TASK OBJECTIVE:
Locate the word "under" in the material, then show every line that holds it.

__________

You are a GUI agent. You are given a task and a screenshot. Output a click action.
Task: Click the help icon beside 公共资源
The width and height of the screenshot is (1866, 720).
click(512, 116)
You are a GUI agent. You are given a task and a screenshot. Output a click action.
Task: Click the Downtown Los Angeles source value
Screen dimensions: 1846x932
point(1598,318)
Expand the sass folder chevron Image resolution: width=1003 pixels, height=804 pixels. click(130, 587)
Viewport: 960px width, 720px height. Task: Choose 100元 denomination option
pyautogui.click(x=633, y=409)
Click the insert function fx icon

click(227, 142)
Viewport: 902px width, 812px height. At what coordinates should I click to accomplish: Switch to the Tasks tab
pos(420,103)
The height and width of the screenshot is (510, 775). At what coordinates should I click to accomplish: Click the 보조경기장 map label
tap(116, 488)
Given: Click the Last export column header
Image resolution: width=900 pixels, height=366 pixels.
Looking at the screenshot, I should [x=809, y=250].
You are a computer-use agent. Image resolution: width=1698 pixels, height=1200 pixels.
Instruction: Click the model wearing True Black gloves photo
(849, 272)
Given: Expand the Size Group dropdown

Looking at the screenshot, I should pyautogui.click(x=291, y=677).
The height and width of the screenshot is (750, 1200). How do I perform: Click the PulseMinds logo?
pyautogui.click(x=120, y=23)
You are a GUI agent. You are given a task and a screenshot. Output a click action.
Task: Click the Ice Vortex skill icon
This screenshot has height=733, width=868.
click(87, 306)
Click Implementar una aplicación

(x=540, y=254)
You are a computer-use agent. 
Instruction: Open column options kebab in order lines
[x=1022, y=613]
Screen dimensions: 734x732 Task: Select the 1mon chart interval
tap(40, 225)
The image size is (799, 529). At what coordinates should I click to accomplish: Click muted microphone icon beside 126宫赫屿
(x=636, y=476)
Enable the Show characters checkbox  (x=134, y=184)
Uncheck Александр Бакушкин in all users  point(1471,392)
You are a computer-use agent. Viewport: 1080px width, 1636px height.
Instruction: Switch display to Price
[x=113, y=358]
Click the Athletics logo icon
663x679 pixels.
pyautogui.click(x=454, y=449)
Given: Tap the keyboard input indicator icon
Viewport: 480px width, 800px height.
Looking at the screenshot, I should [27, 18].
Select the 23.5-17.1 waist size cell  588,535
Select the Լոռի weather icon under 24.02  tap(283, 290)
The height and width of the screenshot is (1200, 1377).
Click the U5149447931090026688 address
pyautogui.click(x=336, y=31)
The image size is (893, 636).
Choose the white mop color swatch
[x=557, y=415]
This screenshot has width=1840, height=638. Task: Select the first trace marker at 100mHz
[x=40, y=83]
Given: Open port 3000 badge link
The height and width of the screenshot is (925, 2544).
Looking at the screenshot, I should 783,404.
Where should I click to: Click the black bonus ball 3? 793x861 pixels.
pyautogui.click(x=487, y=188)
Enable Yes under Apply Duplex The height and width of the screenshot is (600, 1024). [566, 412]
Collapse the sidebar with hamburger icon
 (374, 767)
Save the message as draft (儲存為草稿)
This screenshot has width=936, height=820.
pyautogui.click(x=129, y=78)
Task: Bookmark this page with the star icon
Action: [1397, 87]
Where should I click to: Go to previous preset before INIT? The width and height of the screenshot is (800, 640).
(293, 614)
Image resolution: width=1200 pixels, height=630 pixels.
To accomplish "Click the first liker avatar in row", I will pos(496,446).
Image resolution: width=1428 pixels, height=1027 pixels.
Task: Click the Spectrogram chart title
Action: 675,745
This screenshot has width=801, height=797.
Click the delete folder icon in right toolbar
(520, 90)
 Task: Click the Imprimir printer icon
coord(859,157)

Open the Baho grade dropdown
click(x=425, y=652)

__________

FINAL ANSWER:
Select the Լոռի weather icon under 24.02  tap(283, 290)
Enable Yes under Apply Duplex The height and width of the screenshot is (600, 1024). [566, 412]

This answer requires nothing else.